Dobry dotyk uspokaja i tworzy poczucie bliskości - twierdzi psycholożka społeczna dr hab. Katarzyna Popiołek z Uniwersytetu SWPS. Warto o tym pamiętać nie tylko dziś, czyli w Międzynarodowym Dniu Przytulania.
Jak twierdzi dr hab. Katarzyna Popiołek, doznawanie dotyku jest podstawową potrzebą fizjologiczną człowieka. Bez jej zaspokojenia nie jest możliwy prawidłowy rozwój. W dzieciństwie brak serdecznego dotyku może nawet uniemożliwić prawidłowe kształtowanie się osobowości.
Wyrastają wówczas takie osoby, które są czegoś bardzo głodne. Mogą być sprawne w kontaktach formalnych, ale w nieformalnych interakcjach nie najlepiej im idzie - zaznacza ekspertka.
Psycholożka dodaje również, że potrzeba ciepłego dotyku, tak samo jak dla dzieci, jest ważna dla osób dorosłych. Podkreśla, że jego brak może prowadzić do poważnego pogorszenia się stanu emocjonalnego i utraty poczucia radości.

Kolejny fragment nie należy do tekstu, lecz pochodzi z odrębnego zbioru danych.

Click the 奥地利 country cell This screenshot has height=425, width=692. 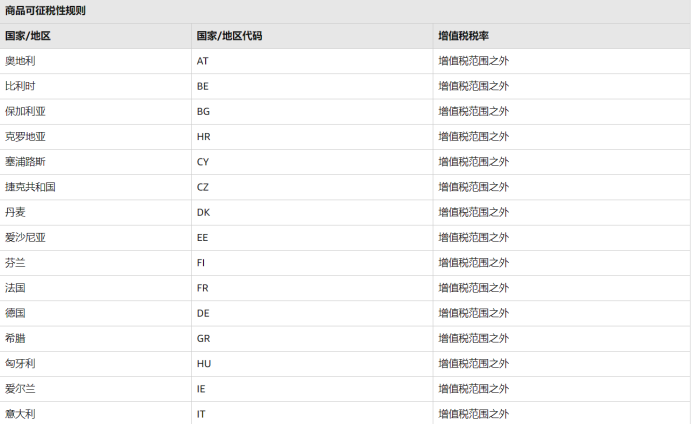(x=20, y=61)
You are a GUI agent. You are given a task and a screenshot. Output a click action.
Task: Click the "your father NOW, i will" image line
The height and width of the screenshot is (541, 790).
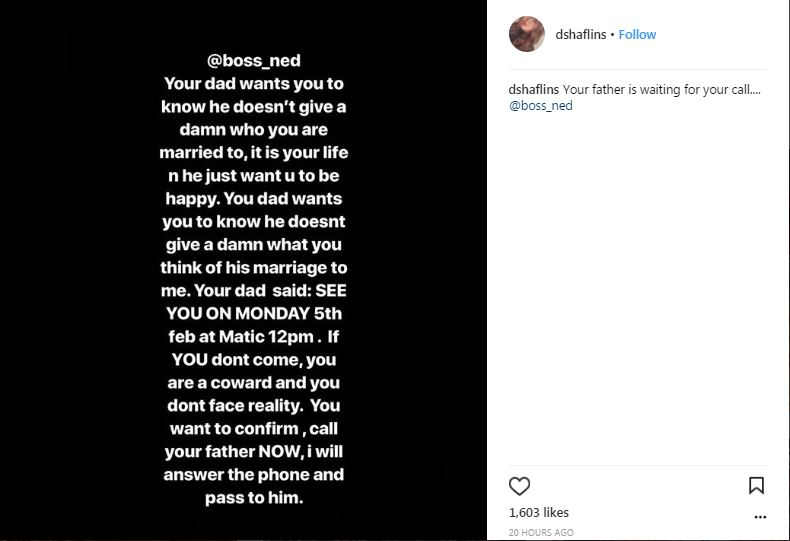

Badaczka twierdzi, że obecnie w relacjach międzyludzkich występuje mniej dotyku niż dawniej, a wynika to między innymi z przeniesienia kontaktów do wirtualnej rzeczywistości. Taka forma kontaktu szczególnie młodym ludziom może wydawać się bezpieczniejsza i bardziej przewidywalna.
Gdy piszemy SMS-y, przesyłamy maile i jesteśmy nieobecni przy innych osobach, to zapominamy, jakim niezwykłym bogactwem doznań jest dla nas drugi człowiek - dodaje.

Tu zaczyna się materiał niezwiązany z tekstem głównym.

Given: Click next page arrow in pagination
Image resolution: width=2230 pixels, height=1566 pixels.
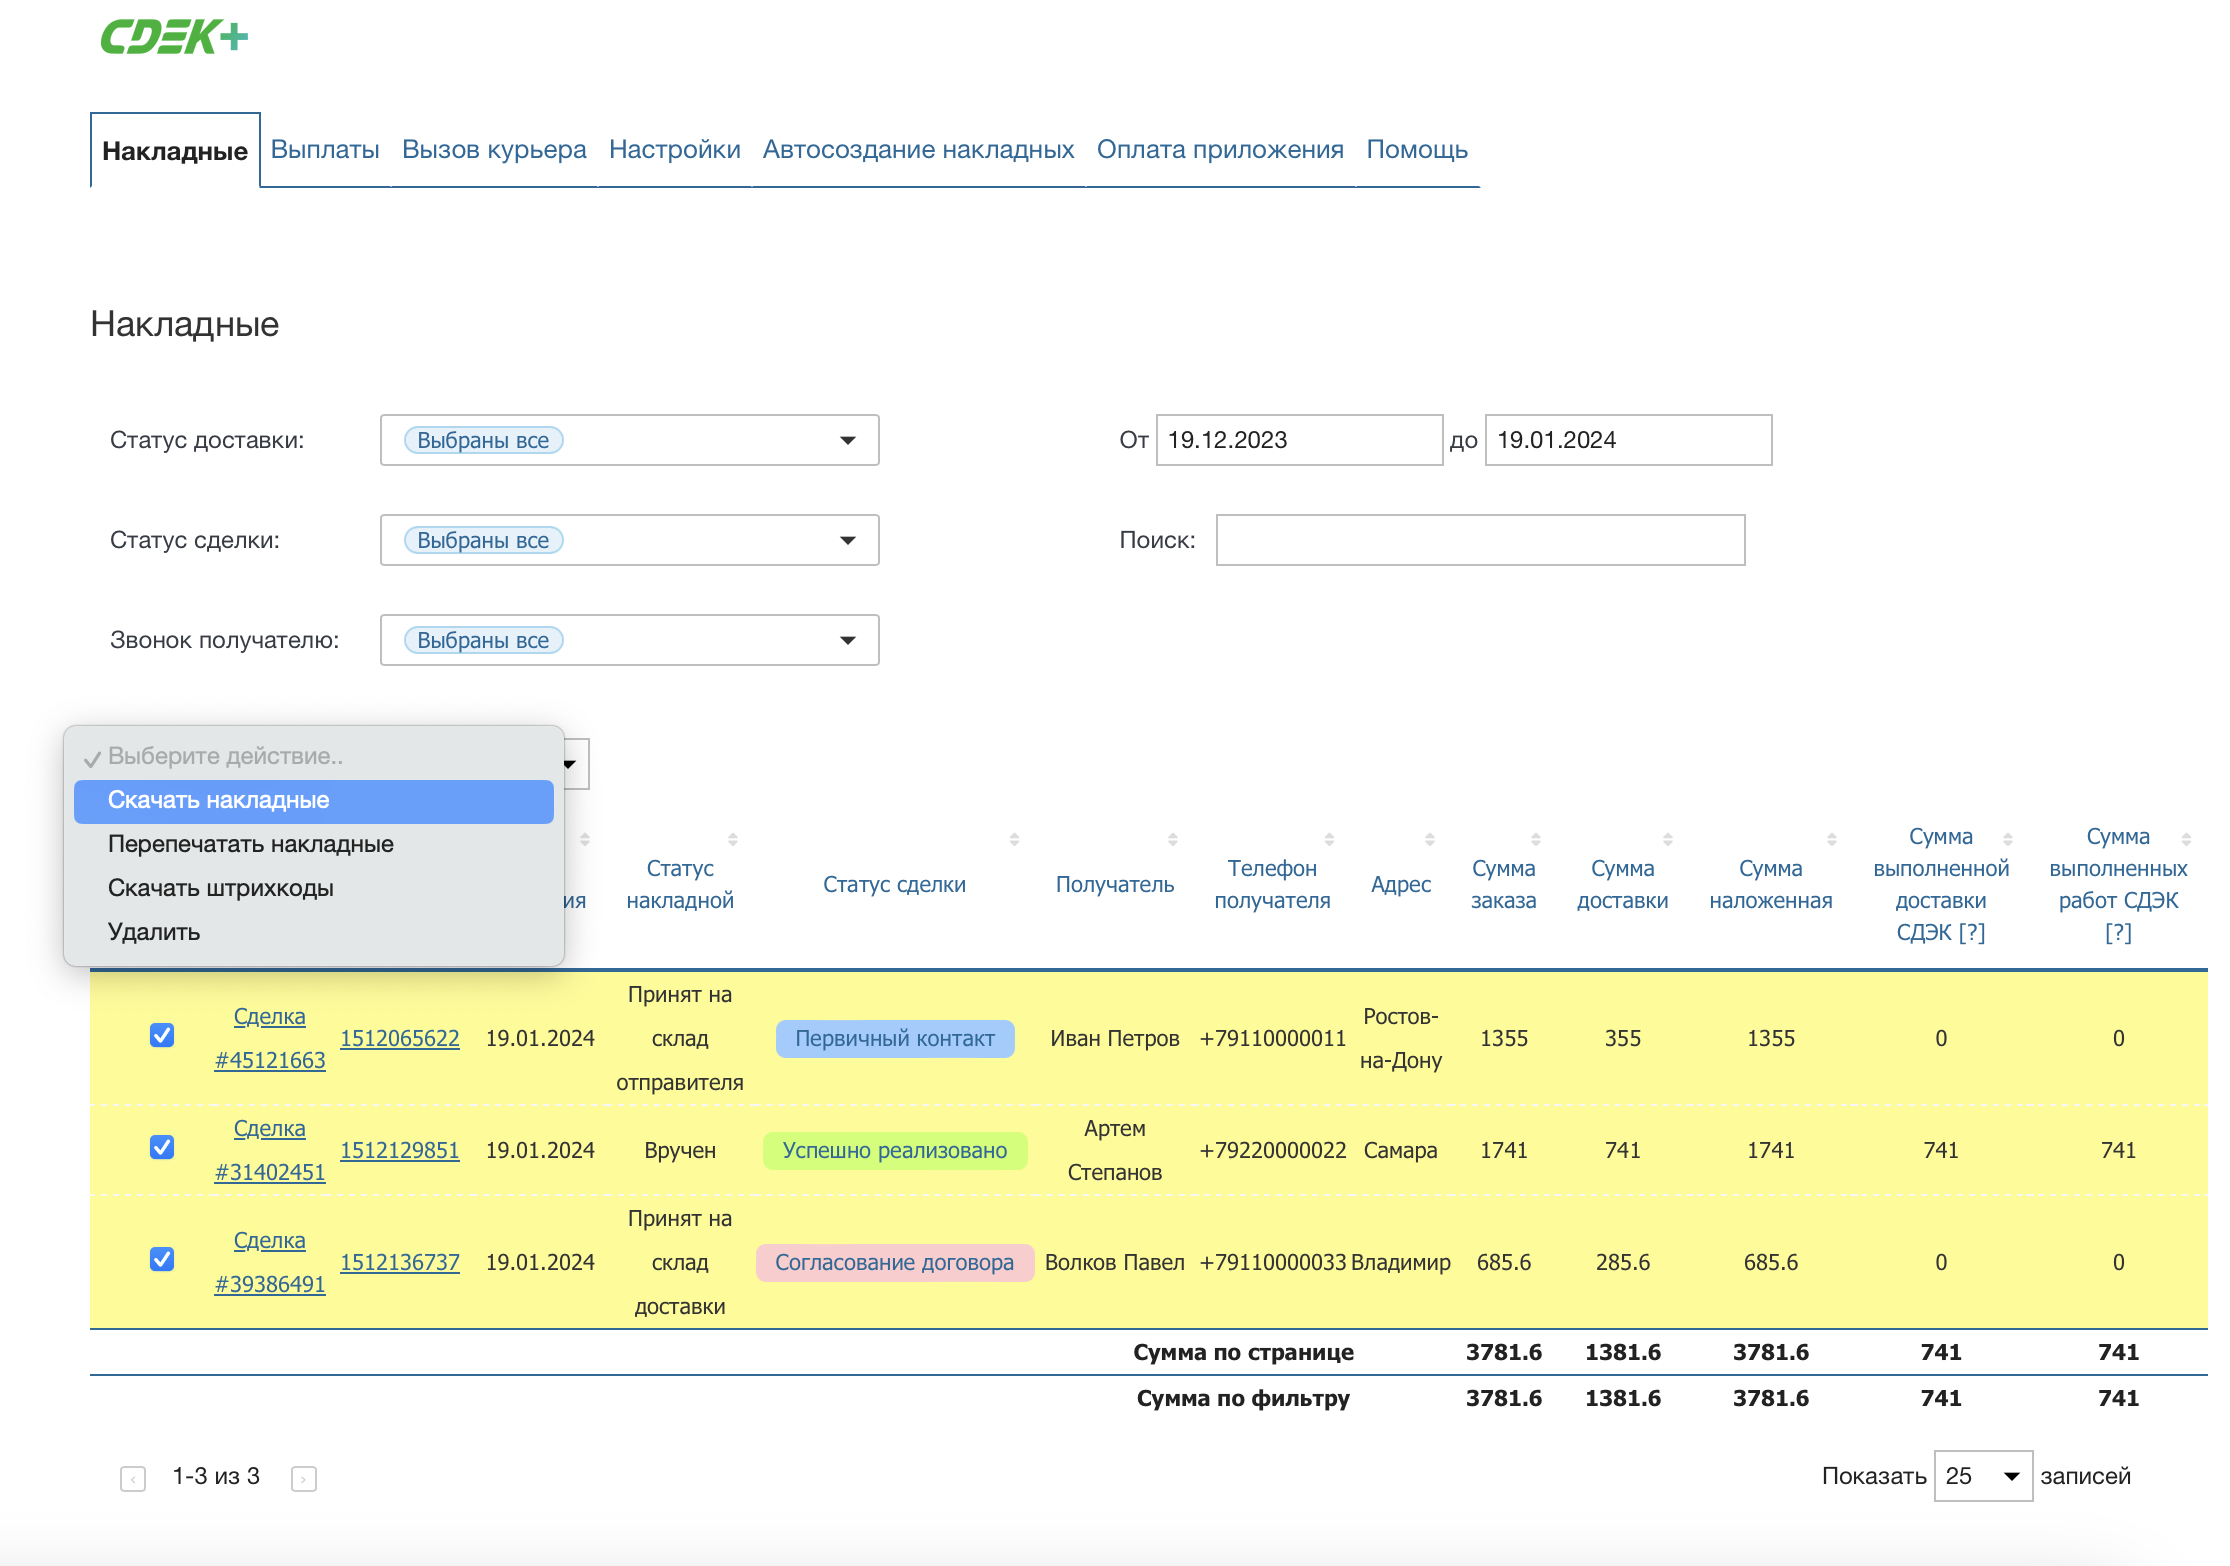Looking at the screenshot, I should (304, 1478).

Psycholożka zwraca też uwagę, że obecnie dotyk obarczony jest w społeczeństwie silnym tabu.
Dzieci garną się do dotyku w sposób naturalny, odruchowy, a dorosły już wie, że może się spotkać z odrzuceniem, bólem, upokorzeniem, przemocą, no i z krytyką - tłumaczy.
Dowodem na coraz częściej występujący głód dotyku ma być wzrost popularności pokojów przytulania, czyli miejsc, gdzie za opłatą można wykupić sesję profesjonalnego przytulania.

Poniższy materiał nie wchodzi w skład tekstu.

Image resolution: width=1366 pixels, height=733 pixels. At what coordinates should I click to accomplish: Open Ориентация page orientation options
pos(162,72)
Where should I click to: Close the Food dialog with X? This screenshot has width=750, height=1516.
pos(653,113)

Ekspertka podkreśla, że człowiek jest całością fizyczną, poznawczą i emocjonalną, a dotyk, jeśli ma zaspokoić nasze potrzeby, nie może być odłączony od życzliwości i bliskości drugiej osoby, także tej emocjonalnej. Z tego powodu dotyk obcej osoby nie zaspokoi w pełni potrzeby bliskości, może jedynie uzupełnić brak w postaci fizjologicznej.
Spróbujmy jednak dać sobie tę radość i szczęście, które niesie przytulenie. I się tego nie wstydźmy - apeluje Katarzyna Popiołek.